See Tyler Grow

Monday, September 11, 2006

9/11

I will always remember this day 5 years ago. Tyler was just a little three month old fetus which means he was about the size of an avocado seed if I remember the stages of fetal development right. My alarm clock went off and I always push snooze. But this day five years ago, I knew immediately something was not right. Rob on Rob Arnie & Dawn's morning program was announcing that a small plane had just hit one of the towers at the World Trade Center. I saw the remote control on Shawn's side of the bed so I told him to turn on the TV. He never hears me in the morning, or if he does, he's thoroughly confused and incoherent. But this morning he did exactly that. We sat there rubbing the sleep from our eyes as the camera showed one of the Towers smoking with a big hole in it. How does a pilot of a small plane not see the huge tower, we wondered. Then right before our eyes, the second plane crashed into the second tower. And we knew it to be true. It was no accident. It was no small plane. What will happen next? We lay in our bed with hundreds of questions racing through our minds. Did we know anyone in NY? Did we know anyone flying that day? Where were they going to strike next? Then we watched one tower fall. Neither one of us had ever been to NY so we had no idea how enormous the towers were, nor did we realize how many thousands of people worked in them. As we watched it crumble, it hit me that I was going to be bringing a child into this horribly twisted world where terrorists attack America with our own airplanes. Our child would be born when America is at war. This baby would grow up in an unsafe, volatile state of global affairs unlike anything I've ever known before.

I think I grew up a lot that day. I had never cared much about global news. I subscribed to the newspaper but always skipped articles about stuff that wasn't "in my backyard." In fact, the primary source of my news came from Rob on that very morning show that woke me up that day. As that day stretched into weeks of searching for survivors, counting the deaths and honoring the heroes, my horizons broadened more than any other event could have caused them to. I used to think cops were power trippers, firemen were hot and military folks were uneducated.
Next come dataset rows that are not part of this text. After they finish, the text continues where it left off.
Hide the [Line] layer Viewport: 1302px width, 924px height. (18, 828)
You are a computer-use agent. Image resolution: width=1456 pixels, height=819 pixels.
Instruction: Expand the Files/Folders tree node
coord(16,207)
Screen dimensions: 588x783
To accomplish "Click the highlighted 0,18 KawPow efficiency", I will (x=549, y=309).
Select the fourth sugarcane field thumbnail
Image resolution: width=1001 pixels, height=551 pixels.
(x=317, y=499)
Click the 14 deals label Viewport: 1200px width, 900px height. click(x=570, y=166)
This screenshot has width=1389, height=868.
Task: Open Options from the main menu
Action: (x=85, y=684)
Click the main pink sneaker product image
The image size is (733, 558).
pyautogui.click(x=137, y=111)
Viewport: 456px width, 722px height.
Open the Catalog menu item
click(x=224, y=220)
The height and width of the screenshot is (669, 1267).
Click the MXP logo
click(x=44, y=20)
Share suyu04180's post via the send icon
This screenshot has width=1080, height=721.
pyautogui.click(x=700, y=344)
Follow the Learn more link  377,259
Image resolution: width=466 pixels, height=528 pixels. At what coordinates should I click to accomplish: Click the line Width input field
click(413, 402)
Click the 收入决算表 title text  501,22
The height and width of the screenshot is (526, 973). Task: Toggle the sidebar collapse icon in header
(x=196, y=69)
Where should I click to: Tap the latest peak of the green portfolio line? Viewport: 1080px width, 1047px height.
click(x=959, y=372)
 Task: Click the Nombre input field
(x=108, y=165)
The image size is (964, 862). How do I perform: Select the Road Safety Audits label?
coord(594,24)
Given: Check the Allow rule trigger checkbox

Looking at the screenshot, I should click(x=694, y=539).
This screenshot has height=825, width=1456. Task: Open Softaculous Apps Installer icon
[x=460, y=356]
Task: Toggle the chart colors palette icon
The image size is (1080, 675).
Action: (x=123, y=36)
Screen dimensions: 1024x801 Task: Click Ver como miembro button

In this post 911 era I hold these people in a higher regard than any position I will ever achieve. I used to think about everything in terms of how it would effect me. Now I can see a much much bigger picture of which I am a merely insignificant speck. Now see how much of my fate really is out of my hands. The stories of the fallen heroes and lost family members who were working that day in the WTC are so profound, I hope Americans and most importantly, myself, never take life for granted the way I did before 9/11.

So last night Shawn was watching the tributes to the heroes, follow ups on the families of people who were killed, and whatever clips were on TV about that horrifying day. I was rounding up Tyler and Gavin getting them ready for bed when Tyler started asking questions about the sirens he heard and fire trucks he saw on TV. Was there an emergency? What happened? Why? I did my best to portray the seriousness of the situation while still trying to make him feel safe today in his own home. Shawn piped in now and then as I stumbled over my words looking for a good answer to all his questions. Boy am I glad I didn't have to come up with answers to such questions five years ago.